Warnings and precautions
A spectrum of hematologic effects has been reported with use (e.g. agranulocytosis, aplastic anemia, leukopenia, neutropenia, pancytopenia, thrombocytopenia, and anemias: higher risk if previous history of adverse hematologic reaction to any drug). May cause CNS depression (potential additive effects with alcohol). May exacerbate certain seizure types in children with mixed seizure disorders. Not effective in absence, myoclonic, or akinetic seizures (carbamazepine may increase the frequency of these seizures). The smallest effective dose is suggested for use in bipolar disorder to reduce the risk of overdose/suicide. Because of the relationship of carbamazepine to other tricyclic compounds, the possibility of activation of a latent psychosis or, in geriatric patients, confusion or agitation should be kept in mind. Severe reactions, including toxic epidermal necrolysis and Stevens-Johnson syndromes, may result in fatalities (Asian descents should be screened for the variant HLA-B*1502 allele prior to initiating therapy).

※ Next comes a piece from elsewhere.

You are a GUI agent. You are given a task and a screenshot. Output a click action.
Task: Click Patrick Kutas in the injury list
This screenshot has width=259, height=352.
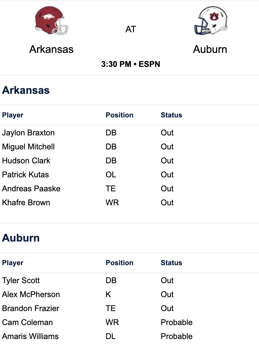pyautogui.click(x=26, y=175)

Potentially serious, fatal multiorgan hypersensitivity reactions reported (associated with lymphatic, hepatic, renal, and/or hematologic organ systems). Has mild anticholinergic activity (caution in sensitivity to anticholinergic effects, such as urinary retention, increased intraocular pressure, constipation). May cause conduction abnormalities (caution if underlying ECG abnormalities, pre-existing cardiac damage, or risk for conduction abnormalities). Use with caution in hepatic impairment or history of hepatic porphyria (risk of hepatic failure). Use with caution in renal impairment. Anticonvulsants should not be discontinued abruptly because of the possibility of increasing seizure frequency. May interact with some pregnancy tests. May produce increased BUN, AST, ALT, ammonia, bilirubin, alkaline phosphatase. May produce decreased calcium, T~3~, T~4~, sodium. May cause false-positive urine immunoassay for tricyclic antidepressants. Bacterial and mammalian mutagenicity studies using carbamazepine have shown no evidence of mutagenicity. Carbamazepine has produced dose-related increases in the incidence of hepatocellular tumors in female rats and benign interstitial cell adenomas in male rats.